Partii al volo. Furono giorni di lavoro incessante durante i quali non ebbi nemmeno il tempo di mettere piede in uno dei meravigliosi boschi che ammantano quei monti, cosa che mi deluse molto. Ma proprio alla fine del turno, l’allora responsabile del sevizio educazione ambientale del Parco, Gianni Netto, propose a me e agli altri quattri volontari di accompagnarlo in un’escursione notturna nella Foresta di Forca d’Acero. Quella notte, di cui non ho mai scritto nel dettaglio e di cui non scriverò nemmeno ora, fu come entrare nella Terra di Mezzo con tutto il corpo. Scoprii che le atmosfere che avevo respirato nel libro potevano essere sperimentate anche nella realtà, amplificandosi a dismisura. E potevano essere la chiave per comunicare un nuovo approccio alla terra e alla sua conservazione.

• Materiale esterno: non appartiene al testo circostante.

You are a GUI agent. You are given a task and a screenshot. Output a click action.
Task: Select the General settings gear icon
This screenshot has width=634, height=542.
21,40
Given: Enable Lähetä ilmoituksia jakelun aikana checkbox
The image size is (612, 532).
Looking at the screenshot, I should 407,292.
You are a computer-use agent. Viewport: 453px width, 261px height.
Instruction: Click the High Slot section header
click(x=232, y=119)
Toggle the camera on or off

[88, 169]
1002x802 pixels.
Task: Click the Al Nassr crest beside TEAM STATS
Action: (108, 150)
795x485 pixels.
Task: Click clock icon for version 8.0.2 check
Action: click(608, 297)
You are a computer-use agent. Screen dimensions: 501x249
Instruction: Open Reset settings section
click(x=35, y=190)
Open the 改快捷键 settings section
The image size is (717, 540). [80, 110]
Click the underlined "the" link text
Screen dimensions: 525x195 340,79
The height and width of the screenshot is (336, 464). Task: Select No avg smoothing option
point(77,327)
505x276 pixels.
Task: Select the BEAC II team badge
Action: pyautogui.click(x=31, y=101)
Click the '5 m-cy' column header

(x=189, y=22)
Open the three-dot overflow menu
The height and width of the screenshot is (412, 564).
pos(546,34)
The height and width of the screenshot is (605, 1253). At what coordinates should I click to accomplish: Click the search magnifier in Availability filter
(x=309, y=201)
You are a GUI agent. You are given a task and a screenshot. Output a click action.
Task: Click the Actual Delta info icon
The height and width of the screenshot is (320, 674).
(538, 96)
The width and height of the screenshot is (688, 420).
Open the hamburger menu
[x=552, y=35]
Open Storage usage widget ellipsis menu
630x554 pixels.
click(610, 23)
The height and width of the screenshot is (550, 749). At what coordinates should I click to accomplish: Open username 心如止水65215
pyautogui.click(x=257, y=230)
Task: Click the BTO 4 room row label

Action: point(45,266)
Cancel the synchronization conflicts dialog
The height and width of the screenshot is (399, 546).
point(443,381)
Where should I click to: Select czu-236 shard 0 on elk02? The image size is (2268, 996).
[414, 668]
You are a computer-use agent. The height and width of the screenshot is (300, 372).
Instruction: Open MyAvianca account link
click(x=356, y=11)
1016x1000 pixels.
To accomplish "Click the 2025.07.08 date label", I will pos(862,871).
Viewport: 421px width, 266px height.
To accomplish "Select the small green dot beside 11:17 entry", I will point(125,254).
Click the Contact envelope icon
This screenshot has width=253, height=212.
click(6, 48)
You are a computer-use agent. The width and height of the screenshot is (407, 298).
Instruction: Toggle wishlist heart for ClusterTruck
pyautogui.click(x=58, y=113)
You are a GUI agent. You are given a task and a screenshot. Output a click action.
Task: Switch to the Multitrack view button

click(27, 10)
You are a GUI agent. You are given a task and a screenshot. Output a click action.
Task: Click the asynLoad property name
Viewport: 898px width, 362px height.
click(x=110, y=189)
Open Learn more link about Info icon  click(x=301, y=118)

Quella notte a spasso tra radure, sentieri di stelle e immensi faggi rimarrà sempre con me. Non solo mi riportò definitivamente alla vita, completando il processo interiore iniziato con la lettura de Il Signore degli Anelli, ma fu anche di straordinaria ispirazione per la mia musica e per i miei libri. La canzone Lingalad, che racconta di un viandante che impara a comprendere il linguaggio degli alberi e cerca di renderlo musica per gli uomini, è nata proprio da quell’esperienza notturna nella Foresta di Forca d’Acero.
Oggi, guardandomi indietro, posso dire con certezza che la lettura de Il Signore degli Anelli è stata la scintilla che mi ha salvato dal baratro, indicandomi la direzione da seguire.
Una stella luminosa sull’orizzonte, nelle notti buie e senza sentiero.